1. Wash and soak the basmati rice for 30 minutes
2. To prepare chilli oil, heat mustard oil to a smoking point, turn off the flame and let it cool down.
3. To the oil, add kashmiri red chilli powder and mix it well till the oil absorbs the colour. Add besan flour, mix it well and keep it aside.
4. Prepare the marinade by mixing oil and kashmiri chilli powder first and then add the remaining ingredients required till they combine evenly.
5. Add the chilli oil to the marinade, mix it well.
6. Add the paneer cubes to the marinade, mix it till it is coated evenly. Let it marinate for 20 minutes.
7. Heat water in a pot, add bayleaves, cinnamon, cardamom, cloves, ghee and salt to it. Bring it to a boil.
8. Add the soaked rice and boil it for 3 minutes and strain it immediately
9. Skewer and cook the paneer over direct fire till charred marks appear.
10. In a biryani pot, heat oil and ghee, add the whole spices and let it crackle.
11. Add the sliced onions, green chili and saute till the onions turn golden brown
12. Add ginger garlic paste and cook it for a minute.
13. Add mint and coriander leaves, fry the well.
14. Add kashmiri chilli powder and mix till the onions and oil turn red in colour.
15. Add curd, mix it well. Add water, mix it well and bring it to a boil.
16. Season the mixture. Reduce the flame.
17. Start the layering process directly.
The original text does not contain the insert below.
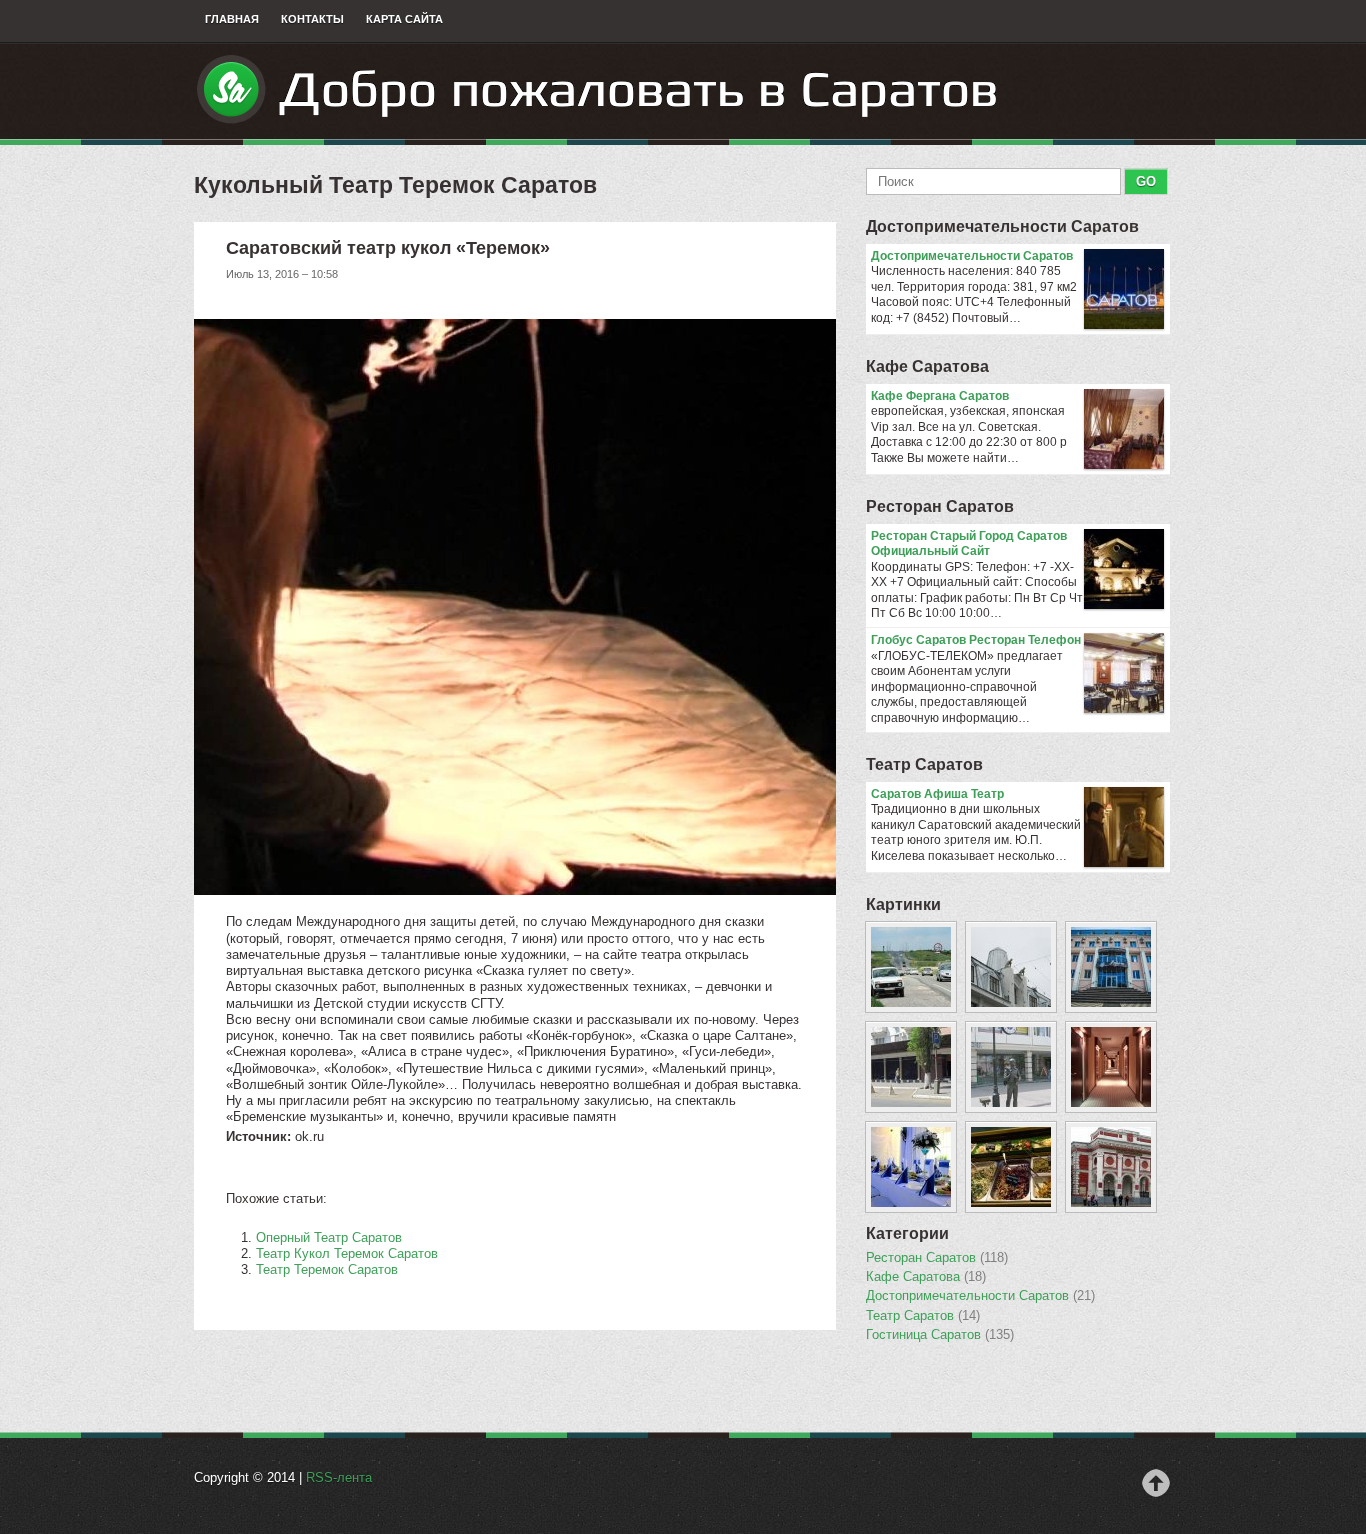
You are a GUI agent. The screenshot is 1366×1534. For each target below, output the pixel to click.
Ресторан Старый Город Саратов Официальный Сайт (969, 544)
Add the rice first, then the coriander, mint, fried onion and paneer tikka.
18. Repeat the process and this time add ghee, kewra water and saffron milk.
19. Cover the pot with silver foil and close it tightly with a lid.
20. Keep it for dum, on a high flame for the first 5 minutes and on a low flame for 10 minutes.
21. Turn off the flame and let it rest for 10 minutes.
22. Open the pot, fluff the rice and serve it hot.